_DIRECTIONS_. Print, exactly as they appear in the listing below, the lines from the line with "The height and width of the screenshot is (926, 1615)." to the line with "Task: Switch to the Documents tab", with both end lines kept.

═════ RECORD EXTRACTS

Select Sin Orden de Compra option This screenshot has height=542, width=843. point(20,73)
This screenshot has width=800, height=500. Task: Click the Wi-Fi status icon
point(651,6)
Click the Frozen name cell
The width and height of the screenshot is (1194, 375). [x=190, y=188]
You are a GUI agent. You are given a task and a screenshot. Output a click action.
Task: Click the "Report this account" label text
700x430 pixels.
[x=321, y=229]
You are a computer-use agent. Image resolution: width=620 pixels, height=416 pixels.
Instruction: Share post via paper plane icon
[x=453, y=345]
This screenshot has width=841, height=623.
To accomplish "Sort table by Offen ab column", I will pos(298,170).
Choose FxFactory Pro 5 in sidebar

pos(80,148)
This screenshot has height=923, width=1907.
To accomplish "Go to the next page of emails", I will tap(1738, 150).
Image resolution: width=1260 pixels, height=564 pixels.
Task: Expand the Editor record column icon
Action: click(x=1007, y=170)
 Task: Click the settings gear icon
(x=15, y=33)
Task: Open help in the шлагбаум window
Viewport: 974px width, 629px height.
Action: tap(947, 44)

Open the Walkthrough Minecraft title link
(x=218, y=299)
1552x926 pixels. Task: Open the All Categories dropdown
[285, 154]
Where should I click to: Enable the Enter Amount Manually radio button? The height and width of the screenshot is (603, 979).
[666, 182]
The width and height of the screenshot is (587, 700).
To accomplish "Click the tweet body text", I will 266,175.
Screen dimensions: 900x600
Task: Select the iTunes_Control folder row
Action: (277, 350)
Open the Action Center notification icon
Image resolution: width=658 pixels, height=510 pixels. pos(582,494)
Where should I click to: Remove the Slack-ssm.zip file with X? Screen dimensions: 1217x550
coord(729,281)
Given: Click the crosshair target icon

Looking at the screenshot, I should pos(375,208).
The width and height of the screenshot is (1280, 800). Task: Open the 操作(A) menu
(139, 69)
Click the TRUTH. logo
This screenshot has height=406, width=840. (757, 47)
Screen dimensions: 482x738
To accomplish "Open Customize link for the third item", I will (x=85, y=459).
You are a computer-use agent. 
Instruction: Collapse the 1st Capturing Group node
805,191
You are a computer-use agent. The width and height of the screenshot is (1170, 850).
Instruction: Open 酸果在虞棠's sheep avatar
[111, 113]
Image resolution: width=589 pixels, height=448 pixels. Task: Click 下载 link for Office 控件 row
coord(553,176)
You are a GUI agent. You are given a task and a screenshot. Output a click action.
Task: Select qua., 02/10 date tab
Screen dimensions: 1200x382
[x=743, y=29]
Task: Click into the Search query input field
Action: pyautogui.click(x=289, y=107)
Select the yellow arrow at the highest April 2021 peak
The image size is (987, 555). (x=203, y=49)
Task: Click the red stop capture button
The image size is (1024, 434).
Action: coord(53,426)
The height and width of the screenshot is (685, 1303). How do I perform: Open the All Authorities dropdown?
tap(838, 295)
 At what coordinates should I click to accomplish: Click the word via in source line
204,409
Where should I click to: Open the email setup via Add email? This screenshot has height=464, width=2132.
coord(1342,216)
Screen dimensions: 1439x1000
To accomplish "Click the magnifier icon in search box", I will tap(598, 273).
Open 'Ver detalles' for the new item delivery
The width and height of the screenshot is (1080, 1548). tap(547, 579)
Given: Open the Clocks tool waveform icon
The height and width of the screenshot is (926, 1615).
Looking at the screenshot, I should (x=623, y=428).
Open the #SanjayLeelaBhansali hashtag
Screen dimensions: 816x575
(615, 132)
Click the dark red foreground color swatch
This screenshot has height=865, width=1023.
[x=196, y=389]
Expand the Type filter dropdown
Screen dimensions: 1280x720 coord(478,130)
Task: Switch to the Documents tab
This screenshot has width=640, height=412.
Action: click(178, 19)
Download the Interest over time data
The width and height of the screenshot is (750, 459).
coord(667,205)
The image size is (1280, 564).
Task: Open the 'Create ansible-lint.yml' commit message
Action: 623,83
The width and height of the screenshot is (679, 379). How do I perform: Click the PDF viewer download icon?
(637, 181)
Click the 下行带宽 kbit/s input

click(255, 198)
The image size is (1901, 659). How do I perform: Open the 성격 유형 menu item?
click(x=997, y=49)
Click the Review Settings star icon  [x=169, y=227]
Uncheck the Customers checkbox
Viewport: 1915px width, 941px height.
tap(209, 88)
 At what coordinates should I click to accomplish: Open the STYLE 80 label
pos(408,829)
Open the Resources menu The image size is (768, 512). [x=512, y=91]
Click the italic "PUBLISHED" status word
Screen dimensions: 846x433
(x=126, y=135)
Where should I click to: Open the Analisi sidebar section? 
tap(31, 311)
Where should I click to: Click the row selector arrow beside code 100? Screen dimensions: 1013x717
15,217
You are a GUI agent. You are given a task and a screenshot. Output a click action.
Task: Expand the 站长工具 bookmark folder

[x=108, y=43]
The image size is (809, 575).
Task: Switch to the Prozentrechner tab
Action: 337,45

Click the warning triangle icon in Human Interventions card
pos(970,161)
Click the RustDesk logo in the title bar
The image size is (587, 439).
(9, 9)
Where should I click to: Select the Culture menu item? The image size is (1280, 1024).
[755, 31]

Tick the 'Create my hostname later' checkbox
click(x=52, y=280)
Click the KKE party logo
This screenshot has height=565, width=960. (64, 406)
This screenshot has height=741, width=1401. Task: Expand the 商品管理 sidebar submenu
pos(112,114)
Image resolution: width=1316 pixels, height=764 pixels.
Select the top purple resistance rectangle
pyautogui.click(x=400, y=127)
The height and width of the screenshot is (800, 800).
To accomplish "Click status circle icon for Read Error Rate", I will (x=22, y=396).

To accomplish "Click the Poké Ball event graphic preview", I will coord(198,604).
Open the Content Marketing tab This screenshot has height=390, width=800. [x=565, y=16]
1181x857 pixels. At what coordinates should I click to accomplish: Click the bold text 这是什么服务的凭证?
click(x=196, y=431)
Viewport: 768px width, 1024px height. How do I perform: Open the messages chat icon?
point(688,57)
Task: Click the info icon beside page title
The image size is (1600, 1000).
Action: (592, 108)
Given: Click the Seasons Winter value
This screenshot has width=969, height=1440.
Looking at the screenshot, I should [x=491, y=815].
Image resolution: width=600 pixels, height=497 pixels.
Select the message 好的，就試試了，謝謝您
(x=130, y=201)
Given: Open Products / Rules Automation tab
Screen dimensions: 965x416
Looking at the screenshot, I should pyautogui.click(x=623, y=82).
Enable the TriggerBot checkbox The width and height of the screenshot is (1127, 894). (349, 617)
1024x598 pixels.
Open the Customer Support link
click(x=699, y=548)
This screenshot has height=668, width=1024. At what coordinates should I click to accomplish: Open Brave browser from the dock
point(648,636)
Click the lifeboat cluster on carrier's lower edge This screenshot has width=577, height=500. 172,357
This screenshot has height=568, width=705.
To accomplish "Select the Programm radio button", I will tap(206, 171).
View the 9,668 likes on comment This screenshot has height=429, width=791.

══════════

_ANSWER SECTION_.
The height and width of the screenshot is (926, 1615).
Looking at the screenshot, I should (x=623, y=428).
Open the #SanjayLeelaBhansali hashtag
Screen dimensions: 816x575
(615, 132)
Click the dark red foreground color swatch
This screenshot has height=865, width=1023.
[x=196, y=389]
Expand the Type filter dropdown
Screen dimensions: 1280x720 coord(478,130)
Task: Switch to the Documents tab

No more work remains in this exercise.